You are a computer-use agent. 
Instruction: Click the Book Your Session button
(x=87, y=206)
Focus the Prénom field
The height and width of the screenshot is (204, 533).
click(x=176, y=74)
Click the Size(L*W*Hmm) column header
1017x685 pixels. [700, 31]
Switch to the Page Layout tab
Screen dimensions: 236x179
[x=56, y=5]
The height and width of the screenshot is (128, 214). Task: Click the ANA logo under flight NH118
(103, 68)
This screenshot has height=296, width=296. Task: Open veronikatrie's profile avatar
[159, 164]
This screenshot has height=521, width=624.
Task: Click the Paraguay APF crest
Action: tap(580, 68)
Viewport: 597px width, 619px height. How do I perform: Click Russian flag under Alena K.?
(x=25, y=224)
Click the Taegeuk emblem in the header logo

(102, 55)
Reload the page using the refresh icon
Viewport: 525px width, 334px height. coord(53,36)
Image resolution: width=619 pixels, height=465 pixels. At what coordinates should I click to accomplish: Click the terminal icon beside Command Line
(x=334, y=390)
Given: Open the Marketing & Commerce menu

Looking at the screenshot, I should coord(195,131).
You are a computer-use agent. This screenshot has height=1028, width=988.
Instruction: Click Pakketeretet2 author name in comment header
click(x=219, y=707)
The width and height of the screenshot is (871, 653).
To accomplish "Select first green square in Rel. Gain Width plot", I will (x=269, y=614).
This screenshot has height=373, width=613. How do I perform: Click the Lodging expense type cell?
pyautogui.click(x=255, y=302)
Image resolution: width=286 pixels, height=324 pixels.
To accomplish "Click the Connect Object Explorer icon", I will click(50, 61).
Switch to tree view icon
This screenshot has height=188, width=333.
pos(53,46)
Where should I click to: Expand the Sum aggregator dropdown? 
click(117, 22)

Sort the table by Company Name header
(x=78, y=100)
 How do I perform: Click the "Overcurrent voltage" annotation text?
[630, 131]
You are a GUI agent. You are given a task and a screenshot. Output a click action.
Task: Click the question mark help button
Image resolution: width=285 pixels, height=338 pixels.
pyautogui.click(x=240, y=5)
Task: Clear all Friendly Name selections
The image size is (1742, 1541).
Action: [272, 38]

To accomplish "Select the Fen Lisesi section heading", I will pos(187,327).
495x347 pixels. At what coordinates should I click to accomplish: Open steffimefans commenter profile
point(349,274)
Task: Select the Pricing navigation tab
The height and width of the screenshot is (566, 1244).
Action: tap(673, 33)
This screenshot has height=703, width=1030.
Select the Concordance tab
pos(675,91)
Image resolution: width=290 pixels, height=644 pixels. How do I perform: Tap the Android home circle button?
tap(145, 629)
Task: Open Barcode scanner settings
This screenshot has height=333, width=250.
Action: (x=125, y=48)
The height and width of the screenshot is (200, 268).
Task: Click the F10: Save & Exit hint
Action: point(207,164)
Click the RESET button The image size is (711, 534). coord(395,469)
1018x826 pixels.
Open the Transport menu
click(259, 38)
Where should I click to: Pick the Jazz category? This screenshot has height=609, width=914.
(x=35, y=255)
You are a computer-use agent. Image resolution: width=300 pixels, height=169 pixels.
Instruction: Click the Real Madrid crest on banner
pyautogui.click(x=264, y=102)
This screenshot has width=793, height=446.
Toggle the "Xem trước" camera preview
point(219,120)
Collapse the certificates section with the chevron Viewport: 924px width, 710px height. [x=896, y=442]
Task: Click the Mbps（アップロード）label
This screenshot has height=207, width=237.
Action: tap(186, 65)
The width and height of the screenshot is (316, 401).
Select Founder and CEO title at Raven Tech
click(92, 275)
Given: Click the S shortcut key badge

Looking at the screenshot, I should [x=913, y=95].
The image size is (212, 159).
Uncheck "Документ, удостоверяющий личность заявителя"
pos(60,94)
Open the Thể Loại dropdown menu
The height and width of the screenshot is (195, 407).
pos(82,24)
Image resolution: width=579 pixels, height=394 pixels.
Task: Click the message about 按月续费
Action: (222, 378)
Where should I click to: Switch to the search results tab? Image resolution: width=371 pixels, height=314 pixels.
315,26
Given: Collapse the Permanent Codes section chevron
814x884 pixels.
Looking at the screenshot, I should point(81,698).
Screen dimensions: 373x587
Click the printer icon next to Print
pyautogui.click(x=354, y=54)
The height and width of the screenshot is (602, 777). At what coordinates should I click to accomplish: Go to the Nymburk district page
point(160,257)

• _Objective_
Can you rewrite all of the items above so that "computer-use agent" is renamed to "screen-control agent" everywhere and everything else stays unchanged?

• _Solution for this problem_
You are a screen-control agent. 
Instruction: Click the Book Your Session button
(x=87, y=206)
Focus the Prénom field
The height and width of the screenshot is (204, 533).
click(x=176, y=74)
Click the Size(L*W*Hmm) column header
1017x685 pixels. [700, 31]
Switch to the Page Layout tab
Screen dimensions: 236x179
[x=56, y=5]
The height and width of the screenshot is (128, 214). Task: Click the ANA logo under flight NH118
(103, 68)
This screenshot has height=296, width=296. Task: Open veronikatrie's profile avatar
[159, 164]
This screenshot has height=521, width=624.
Task: Click the Paraguay APF crest
Action: tap(580, 68)
Viewport: 597px width, 619px height. How do I perform: Click Russian flag under Alena K.?
(x=25, y=224)
Click the Taegeuk emblem in the header logo

(102, 55)
Reload the page using the refresh icon
Viewport: 525px width, 334px height. coord(53,36)
Image resolution: width=619 pixels, height=465 pixels. At what coordinates should I click to accomplish: Click the terminal icon beside Command Line
(x=334, y=390)
Given: Open the Marketing & Commerce menu

Looking at the screenshot, I should coord(195,131).
You are a screen-control agent. This screenshot has height=1028, width=988.
Instruction: Click Pakketeretet2 author name in comment header
click(x=219, y=707)
The width and height of the screenshot is (871, 653).
To accomplish "Select first green square in Rel. Gain Width plot", I will (x=269, y=614).
This screenshot has height=373, width=613. How do I perform: Click the Lodging expense type cell?
pyautogui.click(x=255, y=302)
Image resolution: width=286 pixels, height=324 pixels.
To accomplish "Click the Connect Object Explorer icon", I will click(50, 61).
Switch to tree view icon
This screenshot has height=188, width=333.
pos(53,46)
Where should I click to: Expand the Sum aggregator dropdown? 
click(117, 22)

Sort the table by Company Name header
(x=78, y=100)
 How do I perform: Click the "Overcurrent voltage" annotation text?
[630, 131]
You are a GUI agent. You are given a task and a screenshot. Output a click action.
Task: Click the question mark help button
Image resolution: width=285 pixels, height=338 pixels.
pyautogui.click(x=240, y=5)
Task: Clear all Friendly Name selections
The image size is (1742, 1541).
Action: [272, 38]

To accomplish "Select the Fen Lisesi section heading", I will pos(187,327).
495x347 pixels. At what coordinates should I click to accomplish: Open steffimefans commenter profile
point(349,274)
Task: Select the Pricing navigation tab
The height and width of the screenshot is (566, 1244).
Action: tap(673, 33)
This screenshot has height=703, width=1030.
Select the Concordance tab
pos(675,91)
Image resolution: width=290 pixels, height=644 pixels. How do I perform: Tap the Android home circle button?
tap(145, 629)
Task: Open Barcode scanner settings
This screenshot has height=333, width=250.
Action: (x=125, y=48)
The height and width of the screenshot is (200, 268).
Task: Click the F10: Save & Exit hint
Action: point(207,164)
Click the RESET button The image size is (711, 534). coord(395,469)
1018x826 pixels.
Open the Transport menu
click(259, 38)
Where should I click to: Pick the Jazz category? This screenshot has height=609, width=914.
(x=35, y=255)
You are a screen-control agent. Image resolution: width=300 pixels, height=169 pixels.
Instruction: Click the Real Madrid crest on banner
pyautogui.click(x=264, y=102)
This screenshot has width=793, height=446.
Toggle the "Xem trước" camera preview
point(219,120)
Collapse the certificates section with the chevron Viewport: 924px width, 710px height. [x=896, y=442]
Task: Click the Mbps（アップロード）label
This screenshot has height=207, width=237.
Action: tap(186, 65)
The width and height of the screenshot is (316, 401).
Select Founder and CEO title at Raven Tech
click(92, 275)
Given: Click the S shortcut key badge

Looking at the screenshot, I should [x=913, y=95].
The image size is (212, 159).
Uncheck "Документ, удостоверяющий личность заявителя"
pos(60,94)
Open the Thể Loại dropdown menu
The height and width of the screenshot is (195, 407).
pos(82,24)
Image resolution: width=579 pixels, height=394 pixels.
Task: Click the message about 按月续费
Action: (222, 378)
Where should I click to: Switch to the search results tab? Image resolution: width=371 pixels, height=314 pixels.
315,26
Given: Collapse the Permanent Codes section chevron
814x884 pixels.
Looking at the screenshot, I should point(81,698).
Screen dimensions: 373x587
Click the printer icon next to Print
pyautogui.click(x=354, y=54)
The height and width of the screenshot is (602, 777). At what coordinates should I click to accomplish: Go to the Nymburk district page
point(160,257)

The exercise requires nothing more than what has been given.